Friday, July 09, 2010
CUSTOMER SERVICE FEEDBACK SURVEYS
I am often asked, after I contact customer service on some issue, for feedback. It is usually a survey form.
I would love to answer the survey, but usually the form is so badly designed it is impossible to answer fairly, accurately, or correctly. (After starting to answer, it is sad to have to suddenly close the survey form without filing it.)
1- The first problem is that multiple choice questions often do not cover the correct answer, and even the closest choice is not accurate or fair. There should always be an option to answer "other" or "N/A" (not applicable) or, simply "no comment".
2- The second problem is that the issue is often not resolved during the phone call. The agent promises to do something, but whether or not that has resolved the issue is not yet determined when the survey is presented.
The questions should always allow for a distinction between the response of the agent, and the resolution of the issue.
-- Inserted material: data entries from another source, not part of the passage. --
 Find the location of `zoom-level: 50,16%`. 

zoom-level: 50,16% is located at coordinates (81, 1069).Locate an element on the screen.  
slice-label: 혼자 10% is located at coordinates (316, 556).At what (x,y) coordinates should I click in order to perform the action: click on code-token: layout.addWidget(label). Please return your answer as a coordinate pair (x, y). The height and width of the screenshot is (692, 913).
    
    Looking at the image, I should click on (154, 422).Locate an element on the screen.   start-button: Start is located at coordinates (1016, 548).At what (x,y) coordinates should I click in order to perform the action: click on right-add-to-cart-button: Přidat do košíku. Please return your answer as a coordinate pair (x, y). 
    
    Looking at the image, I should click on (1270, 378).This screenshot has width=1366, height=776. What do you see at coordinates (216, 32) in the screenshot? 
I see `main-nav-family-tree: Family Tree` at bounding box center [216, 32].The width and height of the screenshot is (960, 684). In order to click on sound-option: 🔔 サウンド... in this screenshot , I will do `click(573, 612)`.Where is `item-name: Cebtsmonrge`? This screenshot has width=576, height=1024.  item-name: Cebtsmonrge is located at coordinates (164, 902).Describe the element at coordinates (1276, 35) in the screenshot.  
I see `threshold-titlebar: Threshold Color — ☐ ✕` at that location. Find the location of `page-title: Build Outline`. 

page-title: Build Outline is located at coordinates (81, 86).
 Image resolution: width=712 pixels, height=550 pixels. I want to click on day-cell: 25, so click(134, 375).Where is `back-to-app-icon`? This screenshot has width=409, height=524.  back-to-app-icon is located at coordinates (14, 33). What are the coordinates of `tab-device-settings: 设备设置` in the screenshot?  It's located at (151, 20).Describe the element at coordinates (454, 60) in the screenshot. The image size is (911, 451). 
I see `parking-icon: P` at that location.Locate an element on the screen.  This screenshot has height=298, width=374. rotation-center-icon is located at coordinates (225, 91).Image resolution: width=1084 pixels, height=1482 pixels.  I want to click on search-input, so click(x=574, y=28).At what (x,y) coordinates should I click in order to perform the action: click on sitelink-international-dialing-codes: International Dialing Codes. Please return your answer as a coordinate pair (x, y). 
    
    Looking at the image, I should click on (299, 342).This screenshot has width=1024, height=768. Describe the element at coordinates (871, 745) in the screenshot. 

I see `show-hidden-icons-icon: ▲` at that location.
Indeed, the survey would be a good place to allow the original issue -- and the proposed resolution -- to be re-stated, so that the company can double check the issue has in fact been resolved. A follow-up survey: "Has the issue been resolved" would actually be valuable (to both the company and the customer).
3- In addition, the survey often takes a step beyond what they need to know to ask intrusive questions (age, salary, purchasing habits, location, etc.) That's a simple no-no!